Tatien : défenseur du christianisme ou hérétique ?
VERS la fin de son troisième voyage missionnaire, l’apôtre Paul a réuni les anciens de la congrégation d’Éphèse et leur a dit : “ Je sais qu’après mon départ des loups tyranniques entreront chez vous et qu’ils ne traiteront pas le troupeau avec tendresse, et que, du milieu même de vous, des hommes se lèveront et diront des choses perverses pour entraîner les disciples à leur suite. ” — Actes 20:29, 30.
Confirmant les paroles de Paul, le IIe siècle de notre ère se révèle une période de changements, au cours de laquelle se propage l’apostasie annoncée. Le gnosticisme, un mouvement philosophico-religieux répandu, contamine la foi de certains croyants. Les gnostiques croient que seules les choses spirituelles sont bonnes et que tout ce qui est matériel est mauvais. Partant du principe que le mal est attaché à toute chair, ils rejettent le mariage et la procréation, allant jusqu’à affirmer que Satan en est l’auteur. Pour certains d’entre eux, puisqu’il n’y a de bon que ce qui relève de l’esprit, peu importe ce qu’un homme fait de son corps. Cette conception va susciter des comportements immodérés tels que l’ascétisme ou la recherche de plaisirs charnels. En prétendant que le salut s’obtient uniquement grâce au gnosticisme mystique, ou connaissance de soi, les gnostiques vont tourner le dos à la vérité de la Parole de Dieu.

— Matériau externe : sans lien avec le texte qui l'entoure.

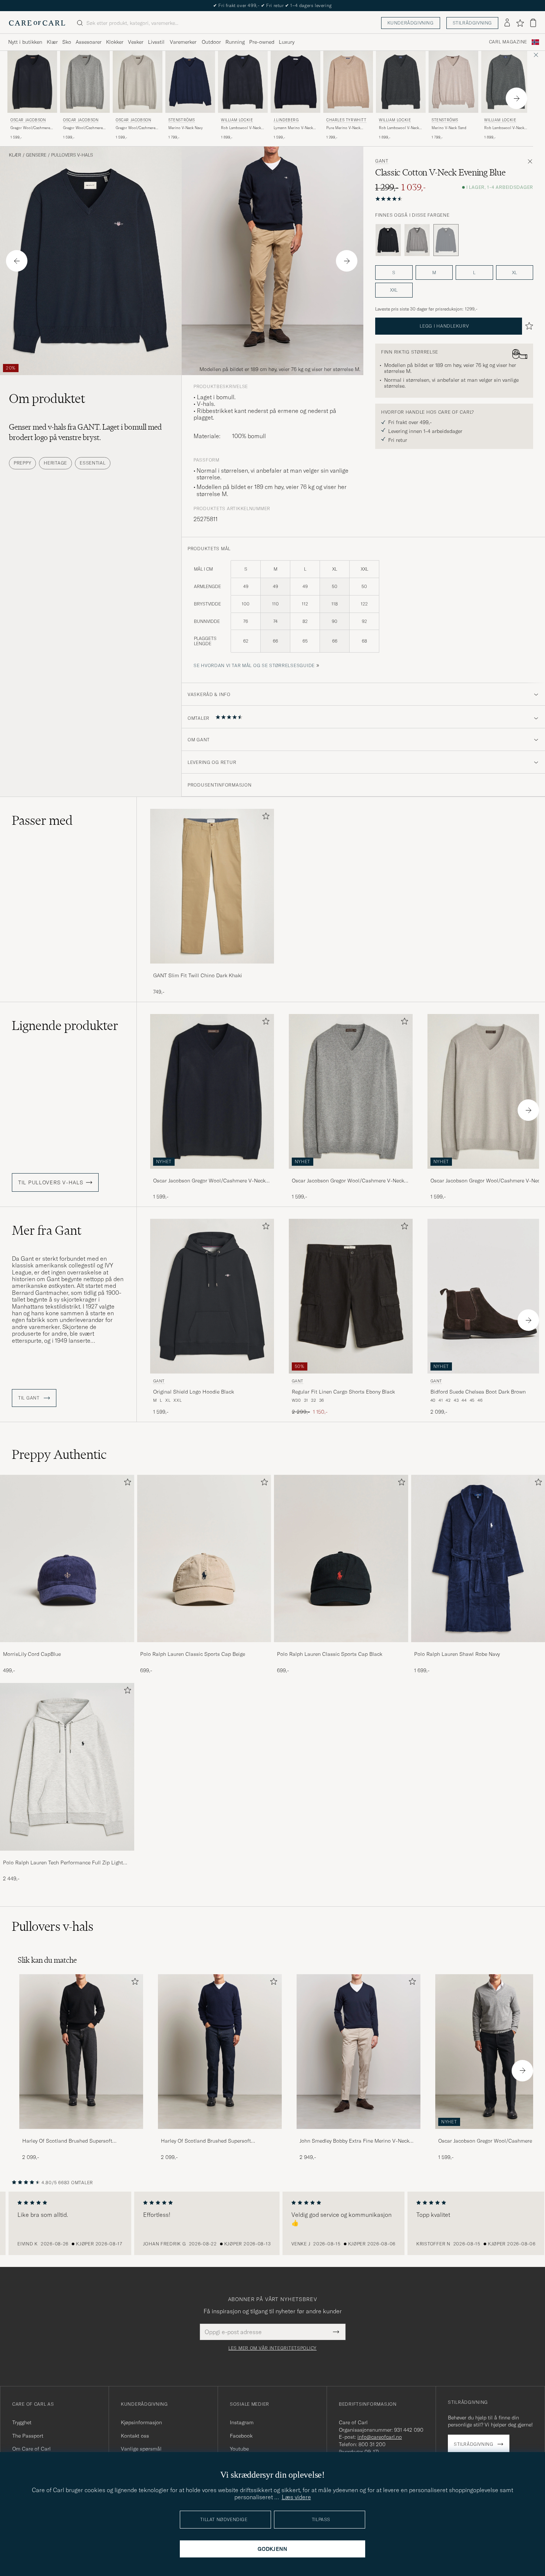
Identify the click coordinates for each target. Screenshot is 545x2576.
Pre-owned (261, 42)
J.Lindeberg (286, 120)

Comment ceux qui se réclament du christianisme vont-ils réagir face à la menace du gnosticisme ? Des hommes lettrés vont s’insurger contre cet enseignement erroné, tandis que d’autres succomberont à son influence. Instruit par Polycarpe, qui a côtoyé les apôtres, Irénée luttera toute sa vie contre les hérésies. Polycarpe recommandait d’adhérer fermement aux enseignements de Jésus Christ et de ses apôtres. Pourtant, bien qu’ayant eu ce même père spirituel, Florinus, un ami d’Irénée, va se laisser séduire par les thèses de Valentin, la figure de proue du mouvement gnostique. Cette période est bel et bien un temps de bouleversements.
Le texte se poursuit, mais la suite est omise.